* _Provided entries_

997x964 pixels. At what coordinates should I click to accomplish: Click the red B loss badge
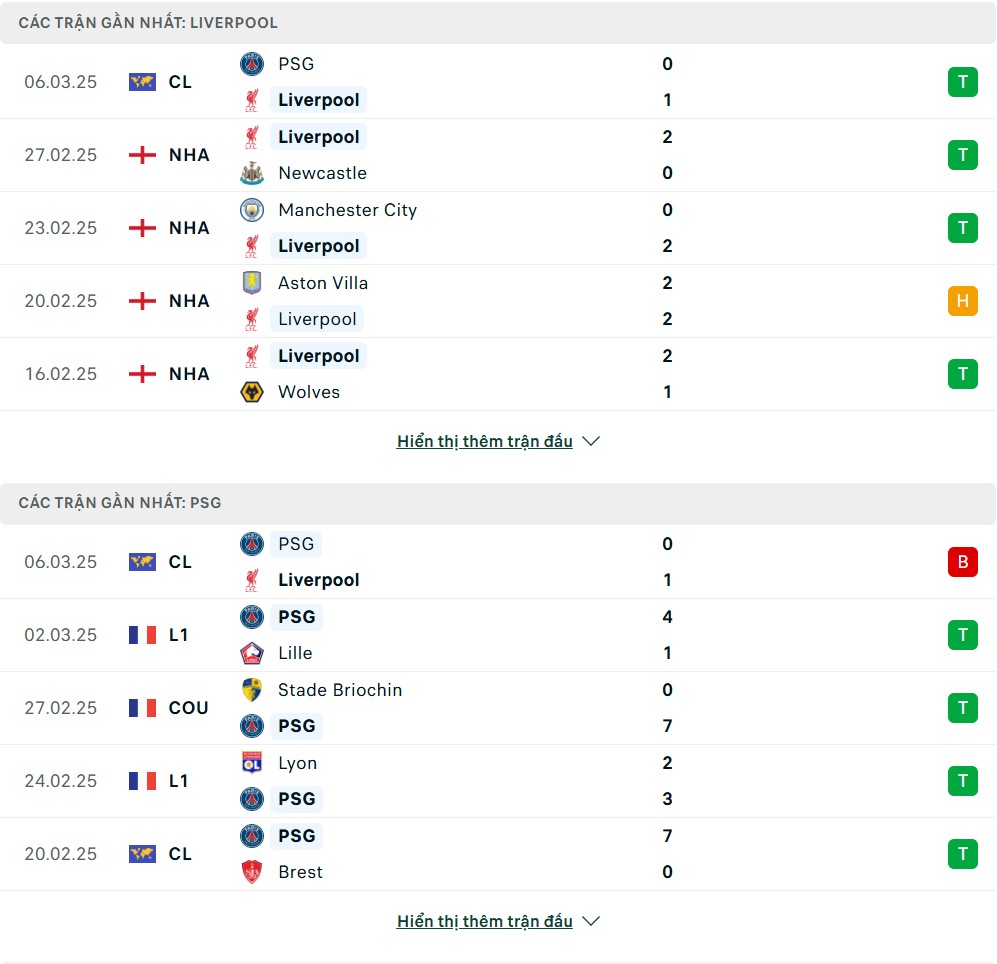(x=963, y=562)
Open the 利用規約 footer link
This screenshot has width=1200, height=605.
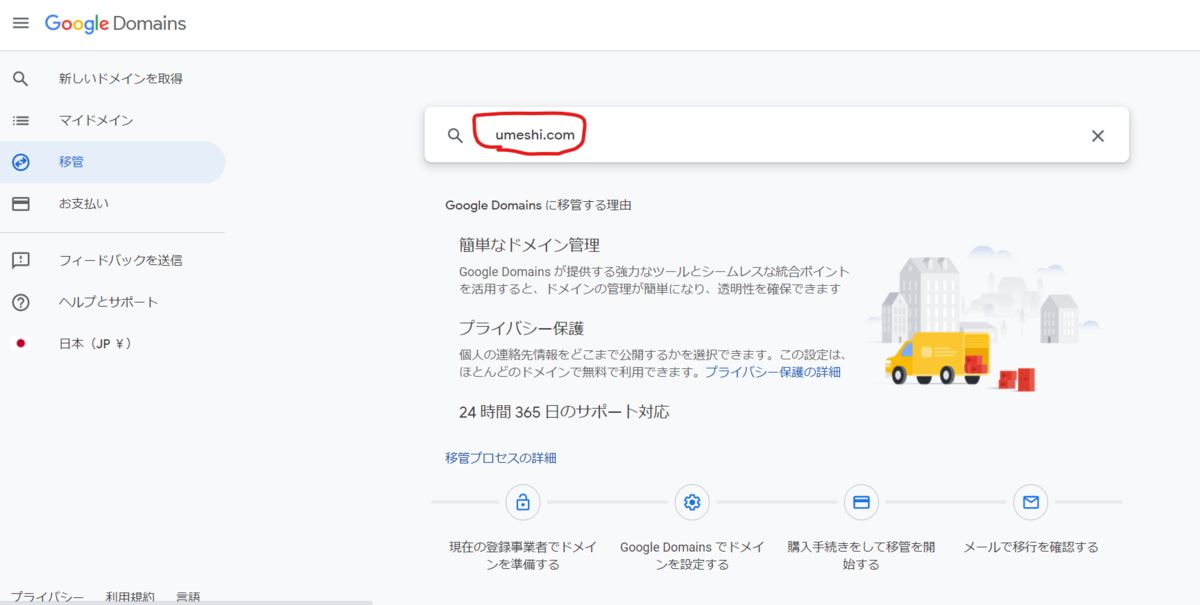pos(131,596)
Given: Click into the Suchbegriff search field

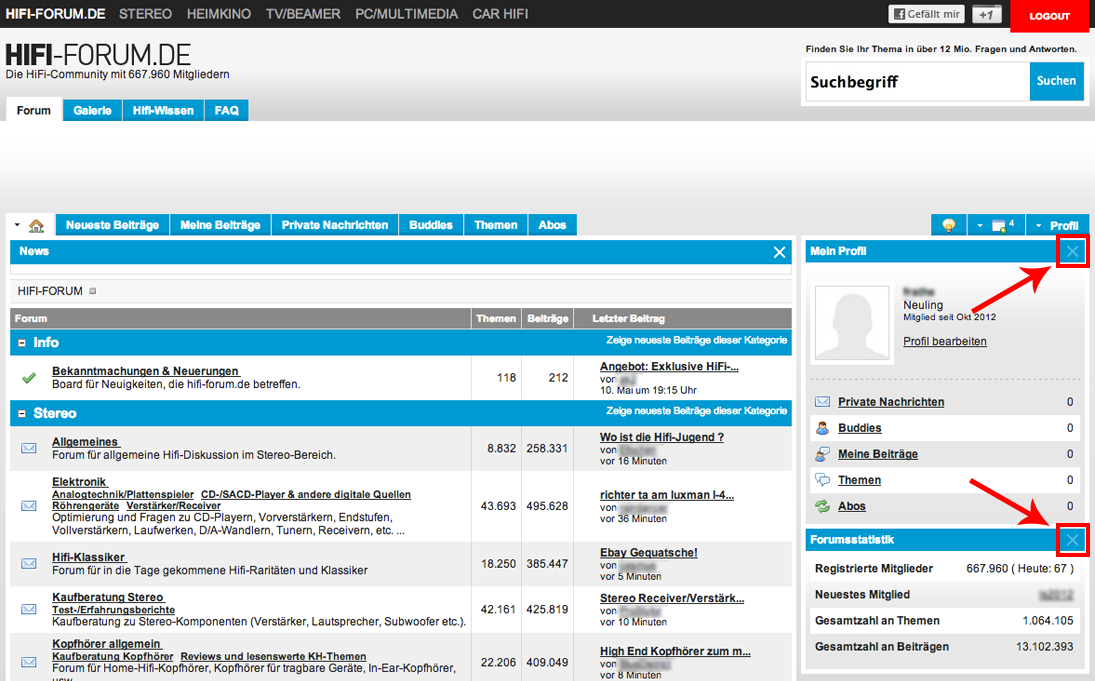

* _What needs to be done_
Copy out exactly the lines from the one with "This screenshot has width=1200, height=605." through the end of the listing, both ends included, omitting any picture.

* _Output of the exercise_
This screenshot has width=1200, height=605.
pos(131,596)
Given: Click into the Suchbegriff search field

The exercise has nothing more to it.